▶ _TEXTE CHOISI_:
++++++

L’Ouest sans y aller

À l’ouest, il y a l’Amérique, et, plus à l’ouest encore, il y a l’Ouest. Même sans l’avoir vu ou y être allé, c’est tout comme. Il n’est, après tout, pas seulement la destination du voyage, l’objet du périple. Toujours repoussé, l’Ouest a fini par s’inscrire et s’écrire en dehors de ses frontières. Les Chouans de Balzac, n’est-ce pas l’Ouest américain dans le bocage vendéen ?


Très peu de choses suffisent à son surgissement : tantôt un air d’harmonica, tantôt un ocre un peu plus vif. Une simple ligne qui coupe la case horizontalement. Son, couleur, ligne. Il y a dans l’Ouest, tout baroque qu’il soit, une sorte d’épure enfantine. Il forme un horizon fabuleux, somme de récits, de plans, de couleurs, d’images fixes et mobiles que romans, films et bandes dessinées ne cessent de réinventer – au sens où l’on invente un trésor, toujours le même.

++++++

▶ _DONNÉES FOURNIES_:
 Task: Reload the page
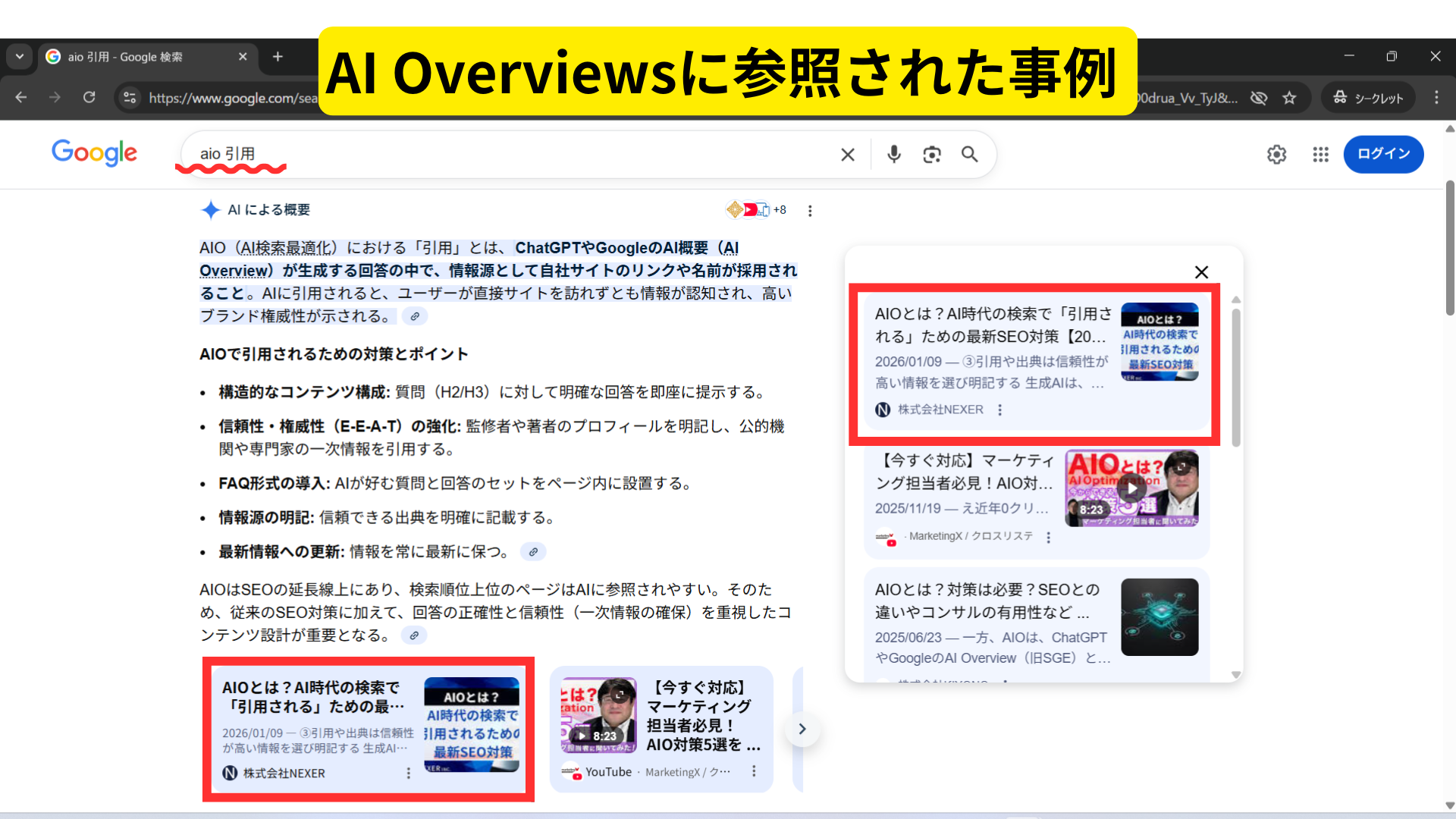[89, 97]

++++++

▶ _LES CONSIGNES_:
• a. D’après le texte choisi, quelles trois choses suffisent à faire surgir l’Ouest ?
• b. Recopiez, s’il vous plaît, le passage du texte choisi qui commence aux mots « L’Ouest sans y » et s’arrête après « toujours le même. ».

▶ _RÉSULTATS FINAUX_:
• a. Un son, une couleur et une ligne.

• b.
L’Ouest sans y aller

À l’ouest, il y a l’Amérique, et, plus à l’ouest encore, il y a l’Ouest. Même sans l’avoir vu ou y être allé, c’est tout comme. Il n’est, après tout, pas seulement la destination du voyage, l’objet du périple. Toujours repoussé, l’Ouest a fini par s’inscrire et s’écrire en dehors de ses frontières. Les Chouans de Balzac, n’est-ce pas l’Ouest américain dans le bocage vendéen ?


Très peu de choses suffisent à son surgissement : tantôt un air d’harmonica, tantôt un ocre un peu plus vif. Une simple ligne qui coupe la case horizontalement. Son, couleur, ligne. Il y a dans l’Ouest, tout baroque qu’il soit, une sorte d’épure enfantine. Il forme un horizon fabuleux, somme de récits, de plans, de couleurs, d’images fixes et mobiles que romans, films et bandes dessinées ne cessent de réinventer – au sens où l’on invente un trésor, toujours le même.